#ThursdayThoughts By Virat Kohli: Train Hard, Go The Extra Mile And Believe In Yourself
Virat Kohli workout video: Have you ever wondered what makes Virat Kohli super fit? Well! Strenuous workout sessions, strict diet and consistency is what makes him super fit and a fine cricketer. Take a look!
Virat Kohli workout video: Not just passionate about cricket Virat Kohli is a fitness freak as well.
- Virat Kohli recently performed the front squats with weights
- Front squats also help to improve your flexibility
- Front squats are as effective as back squats to deal with knee problems
The captain of the Indian cricket team Virat Kohli has brought many laurels for the country. Whenever, we talk about his game on the field, we should always talk about the efforts that go into it. It is not just his strong game but also a super fit body behind those centuries. Have you ever wondered what makes Virat Kohli super fit? Well! Strenuous workout sessions, strict diet and consistency is what makes him super fit and a fine cricketer. Not just passionate about cricket the skipper is a fitness freak as well. This can be well seen from his Instagaram account. In the recent post also, Virat Kohli was seen sweating it out in the gym. His post said, "Train hard, go the extra mile and believe in yourself."
Have a look at Virat Kohli's workout video:
Virat Kohli was performing the front squats with weights. Celebrity trainer Vinod Channa who trains many Bollywood celebrities like Shilpa Shetty Kundra, John Abraham, Ritesh Deshmukh, Shamita Shetty and many others said, front squats is the best exercise for people suffering from back stiffness or pain. It focuses more on the quadriceps and core. So you can avoid more load on the lower back and use more of abdominal muscle to lift weight. Therefore, you can perform squats even though you have back pain or stiffness.
"You can build a good lower body by doing squats which is very beneficial work for overall development of fitness and fat loss," adds Vinod Channa.
He further adds, some people avoid squatting because of lower back stiffness or pain which is more beneficial than any other workout
Let's have a look at some other benefits of front squats:
Front squat is performed when the athlete holds the barbell in the front rack position, resting the tool on the shoulders with elbows up and squats down. Athletes also have to keep their torso upright in order to keep the bar over their mid-foot and stop it from rolling off of the shoulders as they perform the exercise.

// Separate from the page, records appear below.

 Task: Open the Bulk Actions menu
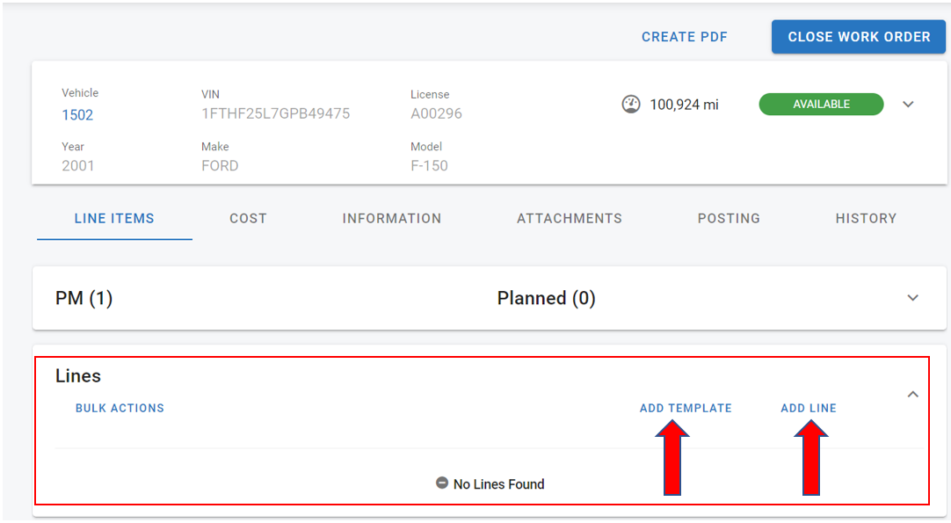(x=120, y=408)
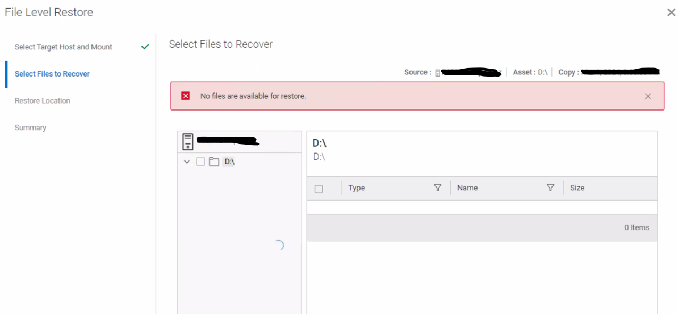Close the File Level Restore dialog
This screenshot has width=678, height=314.
point(671,12)
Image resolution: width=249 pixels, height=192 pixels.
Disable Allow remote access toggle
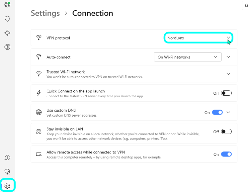[x=226, y=154]
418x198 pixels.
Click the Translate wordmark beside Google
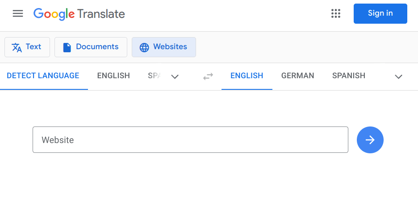[101, 14]
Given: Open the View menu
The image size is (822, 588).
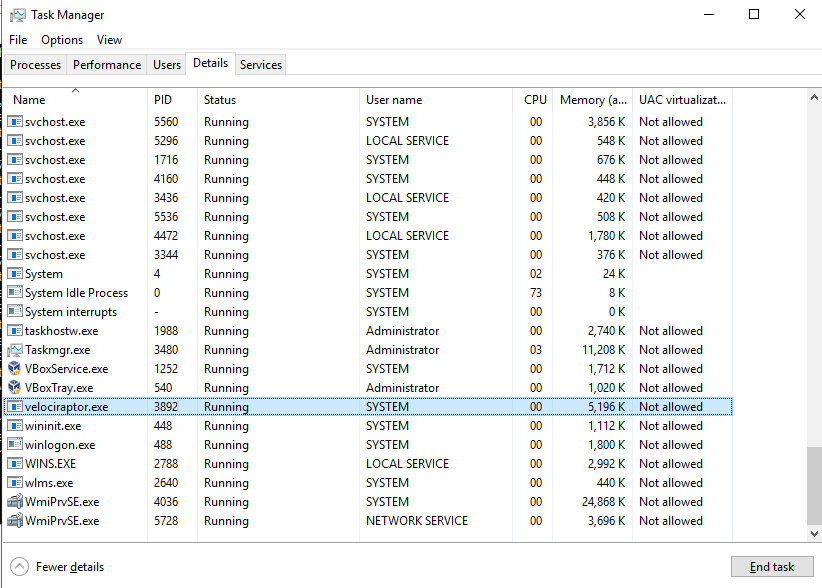Looking at the screenshot, I should click(x=109, y=40).
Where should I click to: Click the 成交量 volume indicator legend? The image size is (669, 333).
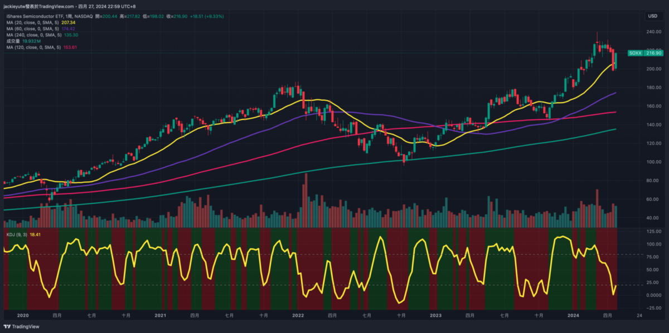click(14, 41)
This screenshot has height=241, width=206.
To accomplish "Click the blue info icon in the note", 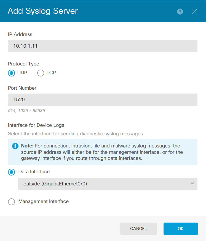I will click(x=15, y=146).
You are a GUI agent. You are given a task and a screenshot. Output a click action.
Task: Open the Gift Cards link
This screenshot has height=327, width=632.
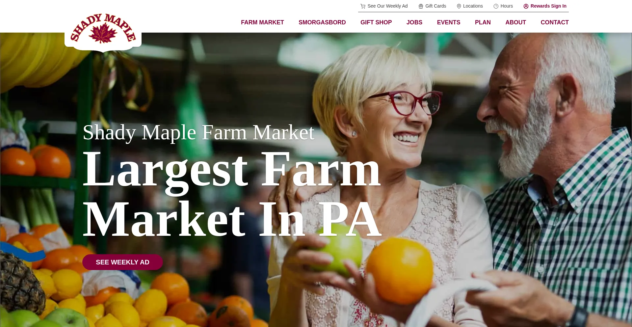pos(435,6)
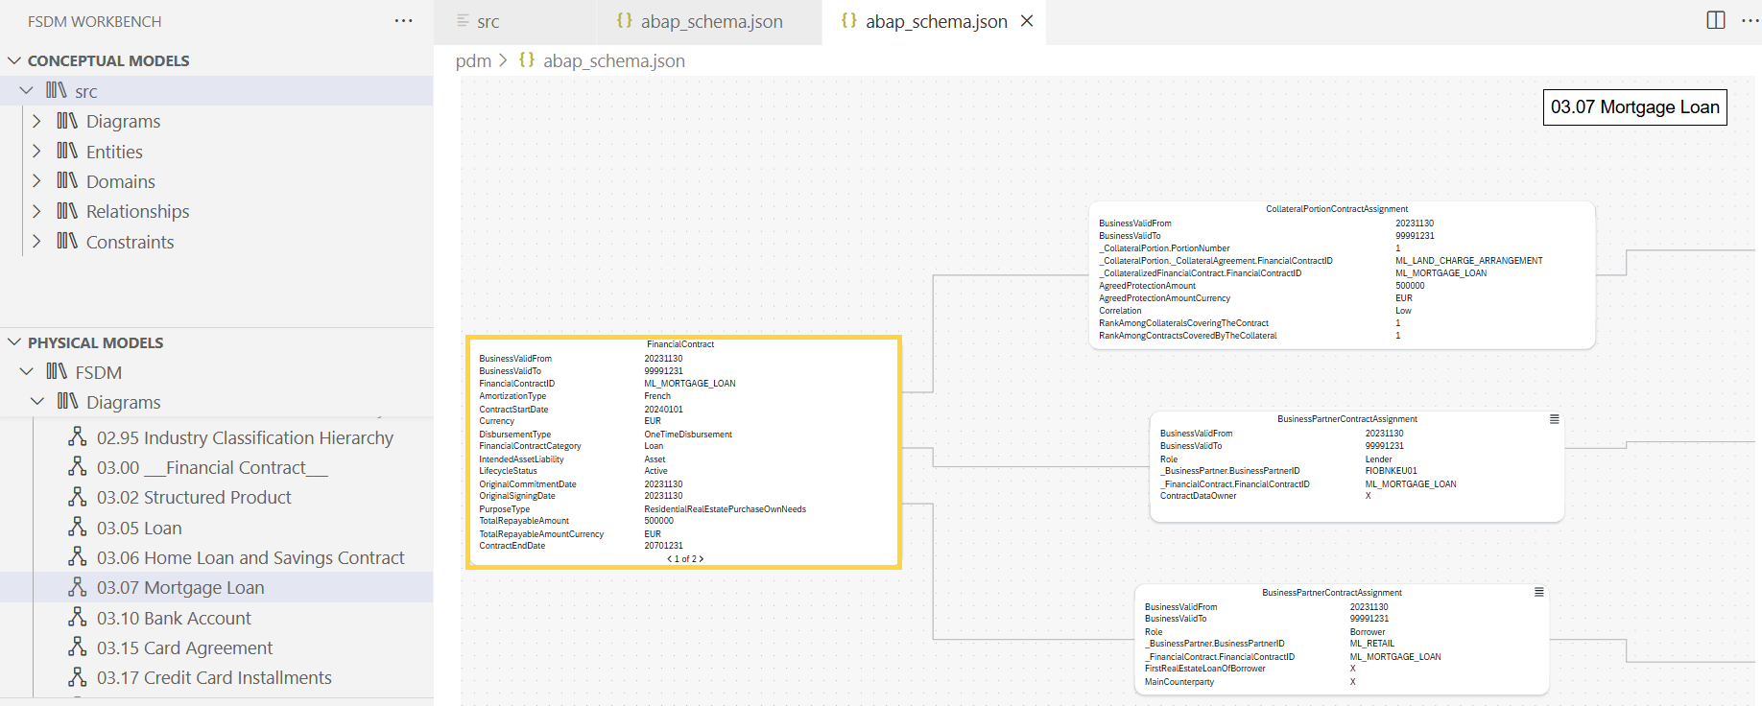The width and height of the screenshot is (1762, 706).
Task: Collapse the Physical Models section
Action: (14, 342)
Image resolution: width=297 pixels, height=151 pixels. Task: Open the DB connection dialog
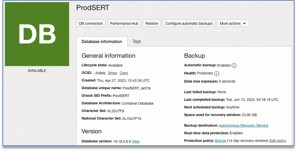(x=91, y=24)
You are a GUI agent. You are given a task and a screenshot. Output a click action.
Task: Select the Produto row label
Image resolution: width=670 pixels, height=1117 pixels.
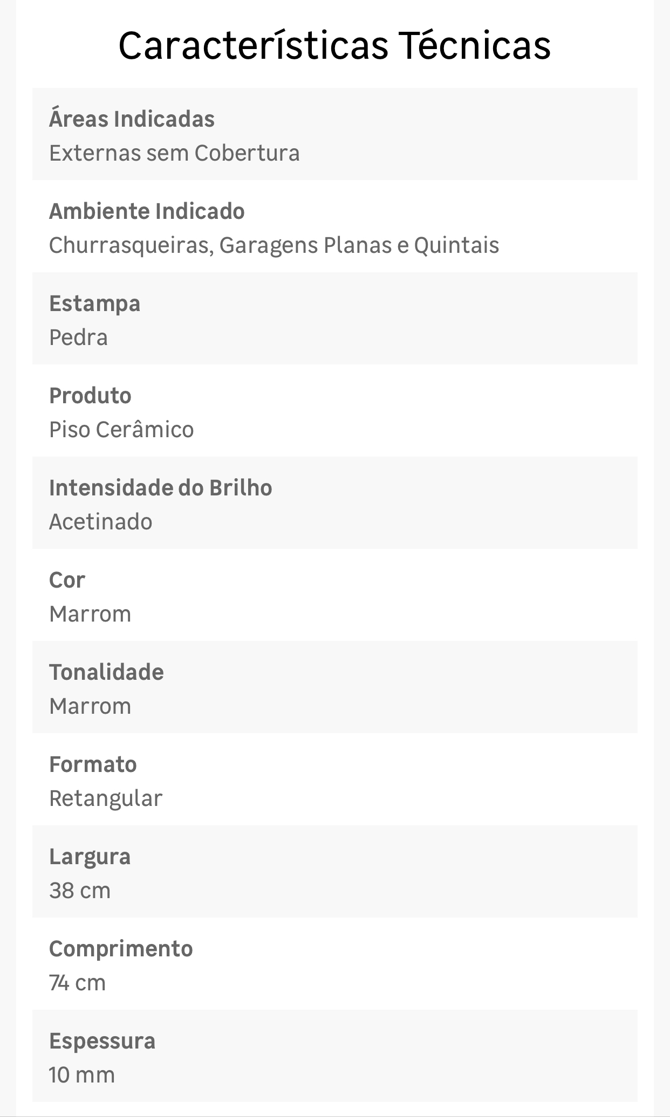coord(90,396)
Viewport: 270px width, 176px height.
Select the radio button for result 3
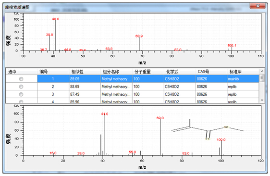pos(21,94)
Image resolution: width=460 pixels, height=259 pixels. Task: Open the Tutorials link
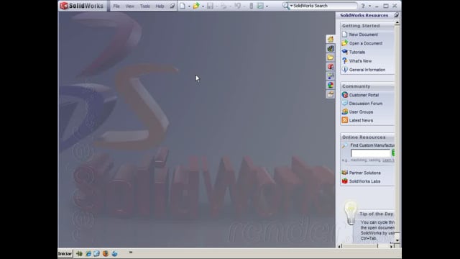(x=357, y=52)
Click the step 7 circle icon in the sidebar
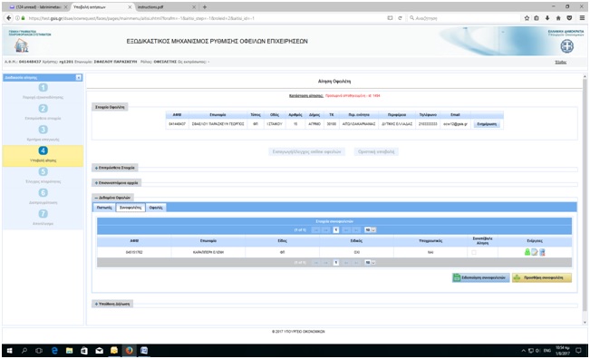590x359 pixels. click(43, 213)
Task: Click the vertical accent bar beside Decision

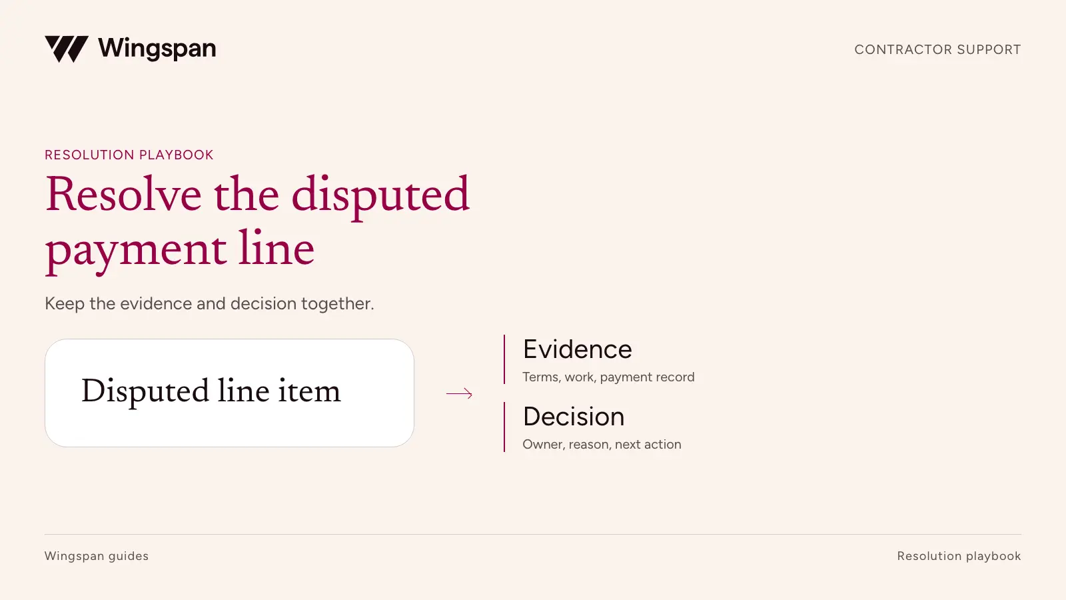Action: click(x=504, y=427)
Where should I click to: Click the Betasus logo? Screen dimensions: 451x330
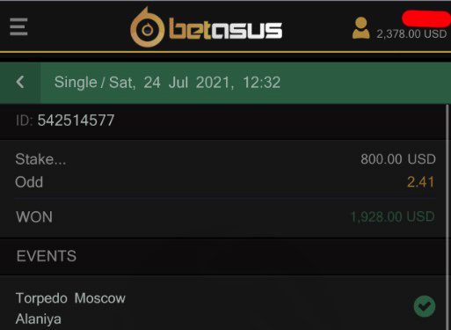[x=207, y=27]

This is compound exercise that offers several health benefits like enhanced core strength, improved flexibility, powerful thighs, a strong lower back, firm abdominal muscles and flat abs. The best part about this exercise is that it can be performed with the barbell resting across the back of your shoulders, or with a set of dumbbells for variation.
This exercise requires a lot of strength to carry the weight and great mobility in order to coordinate it through the full range of motion. Front squats are as effective as back squats to deal with knee problems such as meniscus tears and for long-term joint health. Front squats also help to improve your flexibility.
Front squats is a resistance exercise that works on several muscle groups. It builds a strong core by working on the abdominal muscles and reinforced lower back. A strong core will help you with balance, stability and a good posture.